Whilst researching the early (pre?) history of Australian electronic music (that is to say, the space between Percy Grangiers experiments in Free Music from the 1930's and 1940's and Keith Humbles establishment of the Electronic Music Studio at the University of Melbourne in 1966, and Val Stephens appearance on the compilation Electronic Music issued by Folkways in 1967) I came across this intriguing news report on the Guzeek, or, the Gunfire Sound Effects Generator. This small, unassuming machine was an electronic white noise generator designed to, as it suggests, imitate the sound of gunfire. Utilised in Army training exercises during 1954 to produce a sonic assault, and reduce the damage inflicted through ammunition on the Sydney National Park, sitting in as the theater of war, the Guzeek was hooked up to a large PA system installed throughout the park spitting out an encyclopaedic level of assault weapon imitations into the serene soundscape of the park - a hybrid of a mechanical Lyre Bird and some shell shocked veteran out of a Samuel Fuller film.

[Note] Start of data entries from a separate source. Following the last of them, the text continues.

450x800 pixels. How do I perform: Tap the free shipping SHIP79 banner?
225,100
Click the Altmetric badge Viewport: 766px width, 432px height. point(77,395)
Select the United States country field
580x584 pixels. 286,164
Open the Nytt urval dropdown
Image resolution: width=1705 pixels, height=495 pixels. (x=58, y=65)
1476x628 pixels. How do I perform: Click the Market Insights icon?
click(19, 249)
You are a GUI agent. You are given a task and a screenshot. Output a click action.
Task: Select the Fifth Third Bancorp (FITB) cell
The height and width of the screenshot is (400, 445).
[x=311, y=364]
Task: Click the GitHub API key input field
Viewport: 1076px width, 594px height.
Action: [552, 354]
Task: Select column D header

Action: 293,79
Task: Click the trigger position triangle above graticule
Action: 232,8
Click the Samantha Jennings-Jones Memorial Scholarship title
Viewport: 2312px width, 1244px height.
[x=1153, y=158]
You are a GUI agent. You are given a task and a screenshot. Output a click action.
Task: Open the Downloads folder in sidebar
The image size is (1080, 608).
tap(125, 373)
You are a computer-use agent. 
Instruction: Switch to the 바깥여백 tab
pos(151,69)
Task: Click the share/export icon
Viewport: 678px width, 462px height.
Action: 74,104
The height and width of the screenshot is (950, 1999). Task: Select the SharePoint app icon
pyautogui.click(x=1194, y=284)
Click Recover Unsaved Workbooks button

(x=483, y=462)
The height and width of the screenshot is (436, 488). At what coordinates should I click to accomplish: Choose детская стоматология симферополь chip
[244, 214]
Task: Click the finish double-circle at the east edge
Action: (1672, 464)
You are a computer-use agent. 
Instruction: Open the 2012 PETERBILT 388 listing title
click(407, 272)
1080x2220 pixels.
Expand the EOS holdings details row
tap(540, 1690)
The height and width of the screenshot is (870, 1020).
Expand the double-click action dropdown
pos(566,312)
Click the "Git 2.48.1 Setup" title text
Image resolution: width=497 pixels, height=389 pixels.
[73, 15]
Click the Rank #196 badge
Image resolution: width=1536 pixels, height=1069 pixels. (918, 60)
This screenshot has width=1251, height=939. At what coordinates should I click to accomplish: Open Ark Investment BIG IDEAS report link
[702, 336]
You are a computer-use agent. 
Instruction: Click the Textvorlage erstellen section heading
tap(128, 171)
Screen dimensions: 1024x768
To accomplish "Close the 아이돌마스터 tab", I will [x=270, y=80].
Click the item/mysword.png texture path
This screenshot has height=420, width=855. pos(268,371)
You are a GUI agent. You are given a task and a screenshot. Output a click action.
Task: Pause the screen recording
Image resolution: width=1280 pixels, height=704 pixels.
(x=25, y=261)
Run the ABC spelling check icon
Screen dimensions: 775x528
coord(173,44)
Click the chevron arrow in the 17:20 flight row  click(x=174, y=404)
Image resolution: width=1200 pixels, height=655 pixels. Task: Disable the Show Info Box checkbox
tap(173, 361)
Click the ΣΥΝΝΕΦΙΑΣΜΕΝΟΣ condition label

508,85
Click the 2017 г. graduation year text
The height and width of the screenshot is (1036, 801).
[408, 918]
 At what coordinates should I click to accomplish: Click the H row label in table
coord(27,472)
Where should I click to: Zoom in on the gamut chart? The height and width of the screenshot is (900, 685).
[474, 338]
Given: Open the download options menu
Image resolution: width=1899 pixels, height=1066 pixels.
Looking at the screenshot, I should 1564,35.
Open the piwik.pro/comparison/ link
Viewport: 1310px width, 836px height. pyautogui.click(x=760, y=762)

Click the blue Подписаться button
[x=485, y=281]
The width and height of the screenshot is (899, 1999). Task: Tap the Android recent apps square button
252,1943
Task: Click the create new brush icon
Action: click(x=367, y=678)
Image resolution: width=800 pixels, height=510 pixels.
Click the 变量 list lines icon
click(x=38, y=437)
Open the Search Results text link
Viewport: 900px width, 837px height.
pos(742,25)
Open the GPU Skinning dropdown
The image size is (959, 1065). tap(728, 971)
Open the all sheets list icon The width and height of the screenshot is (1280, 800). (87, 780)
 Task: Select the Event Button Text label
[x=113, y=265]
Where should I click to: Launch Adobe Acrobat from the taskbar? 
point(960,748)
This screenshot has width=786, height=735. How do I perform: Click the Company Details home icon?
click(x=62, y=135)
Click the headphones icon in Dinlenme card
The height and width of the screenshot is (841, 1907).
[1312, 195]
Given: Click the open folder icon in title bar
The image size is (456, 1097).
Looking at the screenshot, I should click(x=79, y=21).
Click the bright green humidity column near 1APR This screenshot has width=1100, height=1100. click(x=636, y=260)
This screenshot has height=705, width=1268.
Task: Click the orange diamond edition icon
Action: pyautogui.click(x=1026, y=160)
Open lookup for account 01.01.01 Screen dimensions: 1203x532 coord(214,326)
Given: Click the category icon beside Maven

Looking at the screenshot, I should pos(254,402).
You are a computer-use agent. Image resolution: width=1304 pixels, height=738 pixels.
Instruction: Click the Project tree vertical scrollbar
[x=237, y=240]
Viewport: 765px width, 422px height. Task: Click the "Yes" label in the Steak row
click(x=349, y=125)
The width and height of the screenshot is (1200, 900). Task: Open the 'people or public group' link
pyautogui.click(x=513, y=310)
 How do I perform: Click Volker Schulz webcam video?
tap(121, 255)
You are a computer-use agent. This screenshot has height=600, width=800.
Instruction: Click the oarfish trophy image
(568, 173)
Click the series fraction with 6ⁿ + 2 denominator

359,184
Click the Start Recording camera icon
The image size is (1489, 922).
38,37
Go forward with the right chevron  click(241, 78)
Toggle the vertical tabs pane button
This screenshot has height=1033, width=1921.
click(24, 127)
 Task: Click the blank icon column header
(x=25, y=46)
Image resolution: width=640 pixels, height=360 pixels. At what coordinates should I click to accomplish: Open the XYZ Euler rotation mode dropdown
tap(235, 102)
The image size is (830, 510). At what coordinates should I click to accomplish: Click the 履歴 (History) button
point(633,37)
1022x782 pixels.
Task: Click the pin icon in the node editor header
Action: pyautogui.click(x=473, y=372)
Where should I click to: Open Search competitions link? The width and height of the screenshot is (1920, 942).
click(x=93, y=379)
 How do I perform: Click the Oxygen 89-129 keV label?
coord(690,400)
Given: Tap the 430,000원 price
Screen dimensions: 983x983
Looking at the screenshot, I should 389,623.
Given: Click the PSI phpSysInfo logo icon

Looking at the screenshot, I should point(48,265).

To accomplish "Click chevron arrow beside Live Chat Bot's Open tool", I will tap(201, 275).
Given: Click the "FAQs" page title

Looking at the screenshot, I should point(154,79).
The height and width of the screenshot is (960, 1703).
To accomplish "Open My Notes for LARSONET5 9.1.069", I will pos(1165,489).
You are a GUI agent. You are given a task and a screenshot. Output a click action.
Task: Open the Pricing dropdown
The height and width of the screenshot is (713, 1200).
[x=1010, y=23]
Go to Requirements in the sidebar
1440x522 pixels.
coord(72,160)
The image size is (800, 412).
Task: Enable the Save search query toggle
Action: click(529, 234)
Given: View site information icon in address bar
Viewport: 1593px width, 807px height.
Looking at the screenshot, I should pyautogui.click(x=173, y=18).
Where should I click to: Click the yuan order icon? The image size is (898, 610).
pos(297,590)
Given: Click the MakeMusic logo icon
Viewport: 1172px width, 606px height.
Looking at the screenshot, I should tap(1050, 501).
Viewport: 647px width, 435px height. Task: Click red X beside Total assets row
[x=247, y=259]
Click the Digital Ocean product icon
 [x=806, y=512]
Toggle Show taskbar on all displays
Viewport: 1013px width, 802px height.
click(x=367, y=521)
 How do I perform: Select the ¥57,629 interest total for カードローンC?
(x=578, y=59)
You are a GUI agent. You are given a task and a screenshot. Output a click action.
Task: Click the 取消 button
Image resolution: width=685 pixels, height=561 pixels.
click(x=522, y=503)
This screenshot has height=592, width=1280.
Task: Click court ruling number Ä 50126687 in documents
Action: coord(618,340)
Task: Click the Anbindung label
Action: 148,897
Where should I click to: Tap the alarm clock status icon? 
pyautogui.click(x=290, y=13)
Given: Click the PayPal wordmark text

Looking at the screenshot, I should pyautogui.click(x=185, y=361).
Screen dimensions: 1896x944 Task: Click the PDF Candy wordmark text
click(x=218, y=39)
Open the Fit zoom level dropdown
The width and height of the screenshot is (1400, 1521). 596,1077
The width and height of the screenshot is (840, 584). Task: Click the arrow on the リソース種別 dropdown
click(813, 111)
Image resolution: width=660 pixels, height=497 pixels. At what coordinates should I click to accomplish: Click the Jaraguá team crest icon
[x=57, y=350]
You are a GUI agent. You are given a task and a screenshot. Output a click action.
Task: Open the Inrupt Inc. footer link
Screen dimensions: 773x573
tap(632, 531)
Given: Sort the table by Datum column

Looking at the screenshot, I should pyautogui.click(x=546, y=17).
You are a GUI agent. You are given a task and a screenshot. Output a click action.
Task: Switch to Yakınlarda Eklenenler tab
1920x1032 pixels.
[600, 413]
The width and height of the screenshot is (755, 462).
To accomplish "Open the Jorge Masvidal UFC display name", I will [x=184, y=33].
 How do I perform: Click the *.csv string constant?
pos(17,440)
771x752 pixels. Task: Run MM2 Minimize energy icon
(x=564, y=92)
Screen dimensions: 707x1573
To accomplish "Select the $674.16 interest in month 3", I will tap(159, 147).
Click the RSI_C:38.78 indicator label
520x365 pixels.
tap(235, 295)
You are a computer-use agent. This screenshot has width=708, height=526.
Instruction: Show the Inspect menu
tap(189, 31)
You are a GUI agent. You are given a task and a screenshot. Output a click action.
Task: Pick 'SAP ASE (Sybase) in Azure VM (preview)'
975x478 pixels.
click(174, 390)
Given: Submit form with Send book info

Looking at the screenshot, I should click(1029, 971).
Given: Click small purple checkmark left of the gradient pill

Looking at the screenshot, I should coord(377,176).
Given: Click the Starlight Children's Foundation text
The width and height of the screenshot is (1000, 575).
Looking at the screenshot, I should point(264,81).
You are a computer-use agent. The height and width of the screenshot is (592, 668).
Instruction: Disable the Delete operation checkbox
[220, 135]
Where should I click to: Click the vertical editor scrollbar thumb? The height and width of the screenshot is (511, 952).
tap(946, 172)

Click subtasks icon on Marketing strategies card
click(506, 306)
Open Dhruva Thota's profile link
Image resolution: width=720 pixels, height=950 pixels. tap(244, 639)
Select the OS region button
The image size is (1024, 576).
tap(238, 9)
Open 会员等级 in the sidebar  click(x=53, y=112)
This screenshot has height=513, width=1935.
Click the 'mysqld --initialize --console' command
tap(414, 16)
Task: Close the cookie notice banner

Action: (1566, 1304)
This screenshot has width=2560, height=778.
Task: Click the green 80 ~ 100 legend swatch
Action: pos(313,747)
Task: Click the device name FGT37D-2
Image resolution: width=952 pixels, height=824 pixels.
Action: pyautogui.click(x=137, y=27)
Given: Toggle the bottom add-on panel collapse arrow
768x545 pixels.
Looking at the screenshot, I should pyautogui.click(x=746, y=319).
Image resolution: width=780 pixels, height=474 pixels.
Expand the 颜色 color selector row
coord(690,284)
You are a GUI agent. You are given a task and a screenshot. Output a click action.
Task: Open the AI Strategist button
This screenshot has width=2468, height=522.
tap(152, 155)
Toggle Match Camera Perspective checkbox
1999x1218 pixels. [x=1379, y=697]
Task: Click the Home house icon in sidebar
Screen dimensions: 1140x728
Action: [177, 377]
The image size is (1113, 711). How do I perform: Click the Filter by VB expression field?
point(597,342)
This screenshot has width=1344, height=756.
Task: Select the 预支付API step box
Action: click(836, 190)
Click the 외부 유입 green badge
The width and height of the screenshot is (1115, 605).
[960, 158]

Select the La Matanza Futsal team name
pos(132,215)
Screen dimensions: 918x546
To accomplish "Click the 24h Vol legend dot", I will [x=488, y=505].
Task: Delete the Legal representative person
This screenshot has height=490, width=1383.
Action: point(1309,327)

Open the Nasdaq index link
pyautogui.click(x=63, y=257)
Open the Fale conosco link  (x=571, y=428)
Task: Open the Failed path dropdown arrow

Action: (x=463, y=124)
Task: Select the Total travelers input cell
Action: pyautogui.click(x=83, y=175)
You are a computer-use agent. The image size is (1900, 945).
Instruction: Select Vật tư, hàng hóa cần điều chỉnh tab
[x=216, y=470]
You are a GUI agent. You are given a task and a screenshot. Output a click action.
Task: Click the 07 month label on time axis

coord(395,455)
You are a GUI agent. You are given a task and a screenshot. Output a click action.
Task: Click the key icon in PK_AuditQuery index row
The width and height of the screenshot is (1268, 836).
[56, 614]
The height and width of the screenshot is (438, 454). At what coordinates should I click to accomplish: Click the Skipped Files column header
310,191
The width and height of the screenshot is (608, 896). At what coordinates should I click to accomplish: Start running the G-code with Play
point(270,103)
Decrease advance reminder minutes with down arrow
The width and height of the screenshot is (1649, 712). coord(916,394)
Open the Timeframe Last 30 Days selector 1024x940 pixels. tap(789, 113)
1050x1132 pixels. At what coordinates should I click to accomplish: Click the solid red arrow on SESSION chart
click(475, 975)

A strange inheritor of Luigi Russolo's Intonarumori's, the Guzeek was designed by the engineering team at the 2UE radio station though I am uncertain whether the machine they constructed was an original creation or a modification of a similarly named machine designed that same year by the radiophonic engineers at the BBC (soon to be united under the title of the BBC Radiophonic Workshop…). To experience what the Guzeek may have sounded like there is available online a digital approximation of the BBC's Guzeek, available here, digitally reconstructed by a team who have recreated a range of Radiophonic devices to play online.